Some of my thoughts, filtered slightly for public consumption.

Understanding Transformers

The famous Attention Is All You Need paper is very readable for cutting-edge research, but still assumes a fair amount of background familiarity with neural networks and existing research avenues — both in order to actually draw the full model it describes, and to motivate the design choices the authors made. Without this background it has taken me a fair amount of work to understand, so I've written this up both to clarify my own understanding and to help others.

The Transformer Architecture

Deep learning models for text generally consist of:

  1. A tokenizer that has a list of 10s or 100s of thousands of tokens (often whole words) which converts the text into these tokens, represented as vectors with a 1 at the index of the corresponding tokens and 0s in every other index. This is known as a sparse representation of the text.
  2. A linear map that converts the sparse representation to a much lower-dimensional dense representation.
  3. A multi-layered neural network that repeatedly transforms this dense representation.
  4. A head that transforms the final layer's output into the desired output, e.g. text.

Each layer in the neural network can contain various sub-layers, but in many architectures including Transformers these will always include:

  1. A linear map from the previous layer
  2. A non-linear activation function applied elementwise to the linear map's output
  3. A normalization function to keep the output norm constant (or at least bounded)

The original paper focused on a specific type of deep learning model known as an encoder-decoder model, which was at the time the dominant approach to deep learning models for text-based tasks such as translation, however the Transformer architecture is not specific to encoder-decoder models. As the name suggests, an encoder-decoder model consists of 2 components:

The decoder is typically run repeatedly, taking the highest-probability output token in the N+1 index and running the decoder again, until a special "end of sequence" token is predicted or the output hits a length limit. Sometimes a search strategy is used, taking multiple possible output tokens and continuing to generate with them for several iterations before using some heuristic to discard most branches in the search tree, but this is very computationally expensive.

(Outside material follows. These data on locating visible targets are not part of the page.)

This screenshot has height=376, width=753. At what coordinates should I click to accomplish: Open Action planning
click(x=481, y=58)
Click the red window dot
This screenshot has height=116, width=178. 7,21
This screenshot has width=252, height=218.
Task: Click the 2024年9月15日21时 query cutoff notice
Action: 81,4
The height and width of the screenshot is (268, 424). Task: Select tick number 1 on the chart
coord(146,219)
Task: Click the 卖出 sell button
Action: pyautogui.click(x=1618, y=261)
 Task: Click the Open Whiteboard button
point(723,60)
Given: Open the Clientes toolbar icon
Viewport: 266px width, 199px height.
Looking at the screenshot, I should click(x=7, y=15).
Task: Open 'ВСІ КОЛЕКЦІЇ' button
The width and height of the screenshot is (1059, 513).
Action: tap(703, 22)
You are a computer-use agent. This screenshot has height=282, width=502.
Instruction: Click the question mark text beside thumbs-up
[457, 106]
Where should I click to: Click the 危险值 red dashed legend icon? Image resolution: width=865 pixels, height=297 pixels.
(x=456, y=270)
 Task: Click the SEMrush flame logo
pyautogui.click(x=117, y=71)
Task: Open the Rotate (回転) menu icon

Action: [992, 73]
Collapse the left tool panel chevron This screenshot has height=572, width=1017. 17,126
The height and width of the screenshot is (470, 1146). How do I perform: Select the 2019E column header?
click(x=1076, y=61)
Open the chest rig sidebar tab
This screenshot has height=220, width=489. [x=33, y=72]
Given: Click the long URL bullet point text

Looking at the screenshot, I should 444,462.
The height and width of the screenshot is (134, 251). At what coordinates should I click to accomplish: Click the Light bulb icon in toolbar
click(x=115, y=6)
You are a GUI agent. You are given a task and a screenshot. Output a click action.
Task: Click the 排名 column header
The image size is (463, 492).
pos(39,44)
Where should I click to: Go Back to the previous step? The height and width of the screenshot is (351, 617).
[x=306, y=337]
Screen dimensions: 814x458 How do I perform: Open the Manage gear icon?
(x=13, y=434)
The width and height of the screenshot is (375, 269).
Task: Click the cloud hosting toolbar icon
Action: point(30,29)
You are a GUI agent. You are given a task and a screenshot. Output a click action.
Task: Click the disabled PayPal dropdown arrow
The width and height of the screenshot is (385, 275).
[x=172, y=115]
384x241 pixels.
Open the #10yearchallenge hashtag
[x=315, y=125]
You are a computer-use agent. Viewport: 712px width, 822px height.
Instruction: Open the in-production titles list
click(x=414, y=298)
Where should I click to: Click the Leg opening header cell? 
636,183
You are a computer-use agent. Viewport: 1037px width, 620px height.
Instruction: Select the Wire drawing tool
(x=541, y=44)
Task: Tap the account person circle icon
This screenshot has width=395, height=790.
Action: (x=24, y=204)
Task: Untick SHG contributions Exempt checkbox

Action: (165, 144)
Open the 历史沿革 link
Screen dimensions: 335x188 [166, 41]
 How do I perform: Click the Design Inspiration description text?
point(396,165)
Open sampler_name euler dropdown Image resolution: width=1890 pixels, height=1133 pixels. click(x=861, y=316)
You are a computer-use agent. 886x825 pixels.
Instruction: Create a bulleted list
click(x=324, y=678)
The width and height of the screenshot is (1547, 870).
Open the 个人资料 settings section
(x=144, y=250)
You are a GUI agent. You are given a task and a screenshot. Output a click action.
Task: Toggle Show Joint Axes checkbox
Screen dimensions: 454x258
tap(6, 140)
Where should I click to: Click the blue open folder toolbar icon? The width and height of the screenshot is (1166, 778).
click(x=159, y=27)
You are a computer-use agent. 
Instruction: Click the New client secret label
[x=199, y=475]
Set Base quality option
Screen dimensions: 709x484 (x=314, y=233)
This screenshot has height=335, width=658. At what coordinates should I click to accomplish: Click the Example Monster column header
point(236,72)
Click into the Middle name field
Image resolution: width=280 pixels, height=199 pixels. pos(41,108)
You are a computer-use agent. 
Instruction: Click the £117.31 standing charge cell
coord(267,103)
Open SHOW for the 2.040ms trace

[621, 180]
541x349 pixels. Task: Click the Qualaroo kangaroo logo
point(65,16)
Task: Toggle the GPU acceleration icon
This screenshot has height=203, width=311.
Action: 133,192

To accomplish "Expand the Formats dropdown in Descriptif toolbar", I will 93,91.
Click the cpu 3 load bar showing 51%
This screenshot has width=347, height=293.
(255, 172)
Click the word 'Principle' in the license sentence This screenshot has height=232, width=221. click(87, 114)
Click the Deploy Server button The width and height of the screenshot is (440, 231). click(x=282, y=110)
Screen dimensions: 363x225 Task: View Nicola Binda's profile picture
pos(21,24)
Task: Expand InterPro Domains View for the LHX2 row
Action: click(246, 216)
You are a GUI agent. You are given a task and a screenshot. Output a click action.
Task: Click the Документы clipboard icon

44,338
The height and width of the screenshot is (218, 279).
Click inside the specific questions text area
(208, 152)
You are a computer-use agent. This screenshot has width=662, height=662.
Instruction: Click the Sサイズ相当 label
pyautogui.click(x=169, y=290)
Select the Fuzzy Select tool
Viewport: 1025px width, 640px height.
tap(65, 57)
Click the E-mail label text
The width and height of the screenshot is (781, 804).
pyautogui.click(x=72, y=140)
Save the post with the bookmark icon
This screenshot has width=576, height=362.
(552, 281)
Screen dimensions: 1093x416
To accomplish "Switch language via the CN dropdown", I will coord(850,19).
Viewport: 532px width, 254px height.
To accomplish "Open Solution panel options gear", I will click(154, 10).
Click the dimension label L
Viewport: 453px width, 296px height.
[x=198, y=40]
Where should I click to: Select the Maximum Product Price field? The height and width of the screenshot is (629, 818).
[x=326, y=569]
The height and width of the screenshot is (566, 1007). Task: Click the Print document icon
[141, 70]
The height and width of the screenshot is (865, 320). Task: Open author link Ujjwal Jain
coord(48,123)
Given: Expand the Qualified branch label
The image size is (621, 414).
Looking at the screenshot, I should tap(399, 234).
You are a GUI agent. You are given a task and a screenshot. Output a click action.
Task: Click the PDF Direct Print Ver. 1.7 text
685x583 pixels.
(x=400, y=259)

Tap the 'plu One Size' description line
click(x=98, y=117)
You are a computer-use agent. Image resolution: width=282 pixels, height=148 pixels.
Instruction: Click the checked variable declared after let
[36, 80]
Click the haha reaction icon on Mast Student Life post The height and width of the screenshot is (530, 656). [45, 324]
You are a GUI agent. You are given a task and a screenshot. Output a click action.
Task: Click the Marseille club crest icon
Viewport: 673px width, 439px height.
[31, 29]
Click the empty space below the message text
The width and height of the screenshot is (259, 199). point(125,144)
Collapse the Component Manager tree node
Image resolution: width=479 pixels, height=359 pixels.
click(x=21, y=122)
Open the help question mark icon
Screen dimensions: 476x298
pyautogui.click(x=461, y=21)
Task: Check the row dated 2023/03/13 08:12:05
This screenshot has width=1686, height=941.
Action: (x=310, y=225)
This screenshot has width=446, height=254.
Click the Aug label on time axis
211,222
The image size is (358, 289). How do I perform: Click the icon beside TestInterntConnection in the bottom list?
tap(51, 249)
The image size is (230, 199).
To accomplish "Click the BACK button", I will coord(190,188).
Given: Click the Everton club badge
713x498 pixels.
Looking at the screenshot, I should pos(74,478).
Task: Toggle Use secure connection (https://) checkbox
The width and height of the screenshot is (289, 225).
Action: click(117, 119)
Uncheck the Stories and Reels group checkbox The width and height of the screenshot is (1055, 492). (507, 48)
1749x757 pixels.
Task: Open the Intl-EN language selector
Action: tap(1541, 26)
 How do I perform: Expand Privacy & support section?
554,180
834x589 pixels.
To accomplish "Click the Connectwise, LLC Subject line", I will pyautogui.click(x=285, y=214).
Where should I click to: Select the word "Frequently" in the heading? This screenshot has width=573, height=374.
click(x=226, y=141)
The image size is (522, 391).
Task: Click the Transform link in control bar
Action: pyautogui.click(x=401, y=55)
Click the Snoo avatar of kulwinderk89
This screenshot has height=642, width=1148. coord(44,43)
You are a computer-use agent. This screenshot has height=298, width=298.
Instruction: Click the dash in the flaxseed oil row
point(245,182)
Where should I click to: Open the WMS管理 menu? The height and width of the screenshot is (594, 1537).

The Transformer architecture introduces several components to this:

Training Models

Another important piece of background information to understand is that neural networks in general are known to be universal approximators — regardless of the exact structure, any neural network can be trained to approximate any function or imitate any program, provided it is large enough. Furthermore, while there are theoretical bounds on the size of the neural network necessary to approximate various kinds of functions or solve various classes of problems, these results have not generally mapped well onto the performance of the models in practice. As a result, it is irresponsible to talk about a deep learning model without talking about the training process.

In general, deep learning models are trained via a relatively simple process, iterating over a large number of data points and at each iteration:

  1. Running the model on the input
  2. Along the way, computing and tracking the derivative for each operation (a process called automatic differentiation) with respect to the learnable parameters of the model
  3. Computing a loss based on an objective function (usually some notion of distance to some expected output for that input) and the derivative of this objective function with respect to all parameters of the model, using the previously computed derivatives and the chain rule
  4. Updating the parameters by a small amount along the direction that minimizes the objective function

Additionally, it is typical to randomly zero a fraction of the outputs of each layer at each training step in order to make the model learn a more robust (though more redundant) representation and to break certain symmetries. This is known as dropout.

While choices such as how much to update in each iteration (the learning rate) and the exact notion of distance used (known as the loss function) have an impact, by far the most important choice in training the model is the dataset used and what outputs are expected. This might seem overdetermined — if you are trying to train a model to perform a certain task, surely you should train on examples of the inputs and outputs of that task? However, in practice it is better to train primarily on tasks that foster a greater "understanding" than tasks that are closest to your use case, and only afterwards train on the desired task for a much smaller number of iterations. Often this involves switching out the head to generate a different kind of output, such as a binary classifier. This insight was best illustrated with the creation of BERT in 2018, which was trained to predict sequences of masked tokens within text and then fine-tuned for various downstream tasks — achieving state-of-the-art performance on each.

Current Frontier Models

Most current models for general text generation use an even simpler architecture — they are decoder-only, with no encoder and hence no cross-attention. Instead of feeding the input text to an encoder, these models rely on some simple transformation of the input text so that the model can reasonably treat it as the earlier part of its output which it is simply continuing. A common method is to turn the input into the start of a dialog, e.g. if the user asks "What is 1+1?" the decoder will be asked to predict the next token in this sequence:

User: What is 1+1?
Assistant:

Decoder-only models are more parallelizable than encoder-decoder models, which has allowed creating larger models with longer context windows. For most applications this trade-off has been worthwhile.

Decoder-only models are not well-suited to masking technique used to train BERT, but are instead trained on a large variety of tasks that have been structured as continuing a stream of text. The exact details are closely guarded trade secrets, since the training data and process differentiates these models more than architecture.